### WORK INSTRUCTIONS
- A) In the press release on drug screening, what share of drug compound candidates predicted to bind to a specific protein typically end up working?
- B) Update the press release on drug screening by giving again the part that opens with the words containing "PHILADELPHIA (July 16, 2020)—In" and closes with "Therapeutics Research Program.", with "machine learning method" replaced by "computational method".
- C) According to the press release on drug screening, why are false positives a major limitation of virtual screening?

### SUPPLIED PASSAGE
Content starts
PHILADELPHIA (July 16, 2020)—In a new article, researchers at Fox Chase Cancer Center outlined a new machine learning method that could help make virtual screening for drugs targeting cancer and other diseases more effective. Machine learning is a type of artificial intelligence that allows a system to learn new information in ways that are not specifically encoded by the programmers.
Yusuf Adeshina, PhD, who did his doctoral work at Fox Chase, was the lead author on the paper and led the development of the new machine learning method. Adeshina worked under the direction of John Karanicolas, PhD, a professor in the Molecular Therapeutics Research Program.
“Most targeted therapies for cancer are small molecules, and the way these work is by binding to specific proteins. One of the ways one can go about finding new starting points for drugs to target these vulnerabilities is to essentially use a computer to look through and find, from very large libraries, potential drugs that would fit with that protein of interest,” said Karanicolas.
He said that one of the major limitations of virtual screening, however, is false positives. Many potential drug candidates identified by computers tend to be ineffective when tested in the lab. Typically, only about 12 percent of the drug compound candidates that are predicted to bind to a specific protein end up working, he said. Additionally, many that do work bind very weakly with the targeted protein and require extensive subsequent optimization.
Content ends
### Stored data
Content starts
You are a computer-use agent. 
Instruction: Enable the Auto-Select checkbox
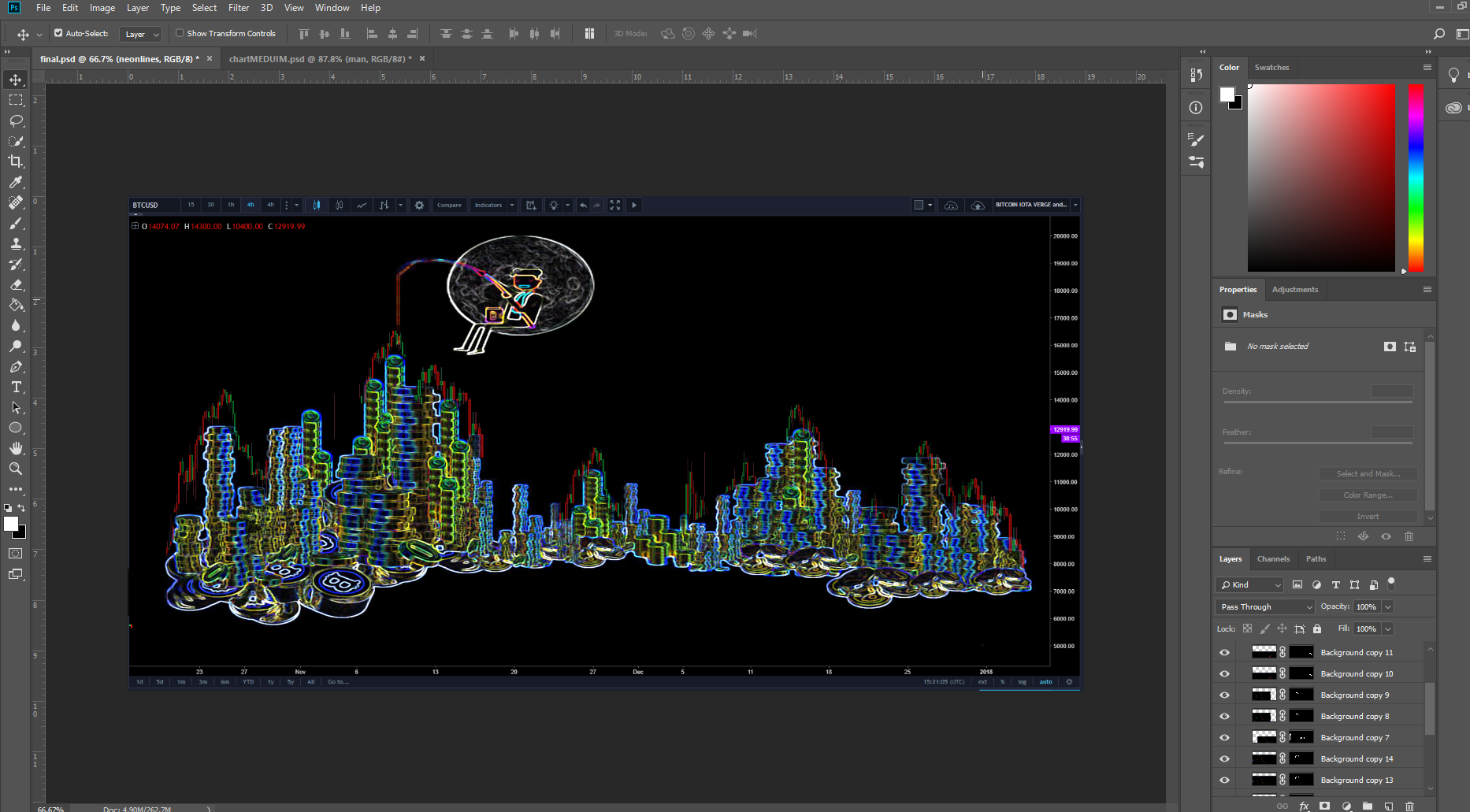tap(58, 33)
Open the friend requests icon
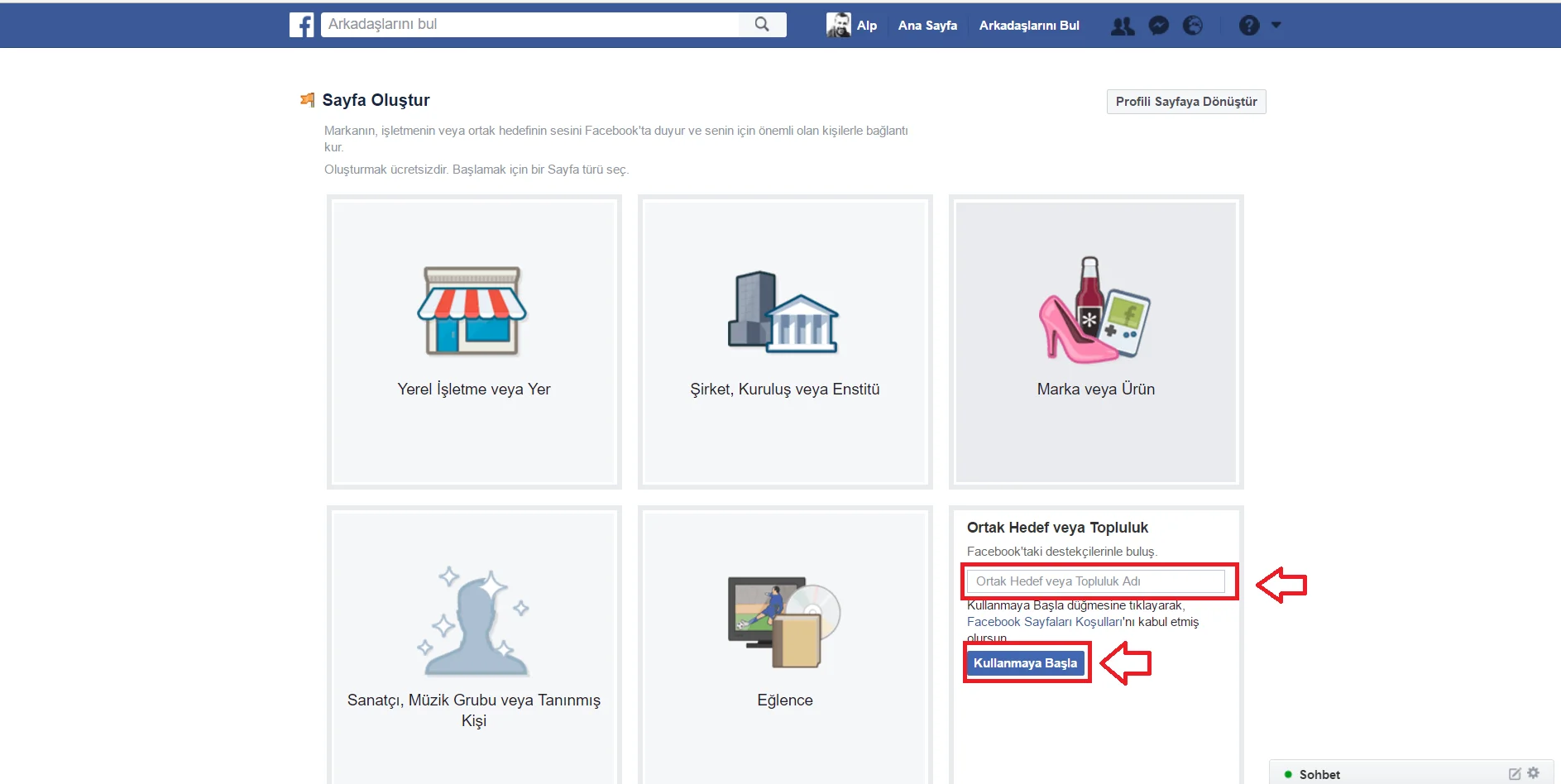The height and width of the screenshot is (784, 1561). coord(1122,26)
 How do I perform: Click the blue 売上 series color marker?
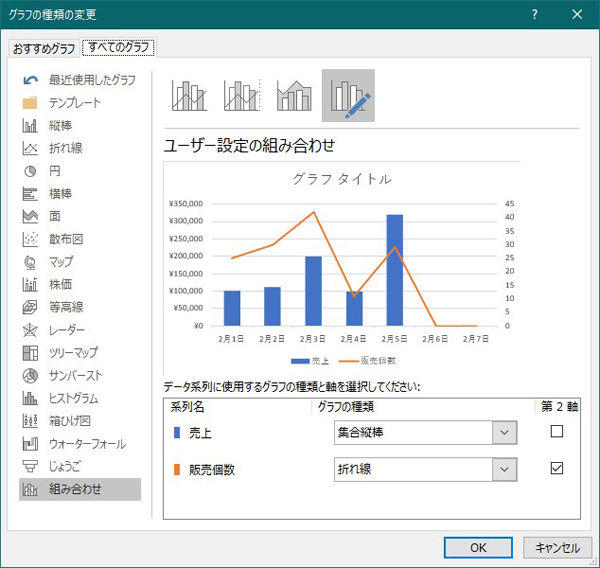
Content ends
### RESPONSES TO THE EXERCISE
- A) About 12 percent.

- B)
PHILADELPHIA (July 16, 2020)—In a new article, researchers at Fox Chase Cancer Center outlined a new computational method that could help make virtual screening for drugs targeting cancer and other diseases more effective. Machine learning is a type of artificial intelligence that allows a system to learn new information in ways that are not specifically encoded by the programmers.
Yusuf Adeshina, PhD, who did his doctoral work at Fox Chase, was the lead author on the paper and led the development of the new computational method. Adeshina worked under the direction of John Karanicolas, PhD, a professor in the Molecular Therapeutics Research Program.

- C) Many drug candidates the computer identifies turn out to be ineffective when tested in the lab, with typically only about 12 percent of those predicted to bind a specific protein ending up working. Many of those that do work bind only weakly to the targeted protein and need extensive further optimization.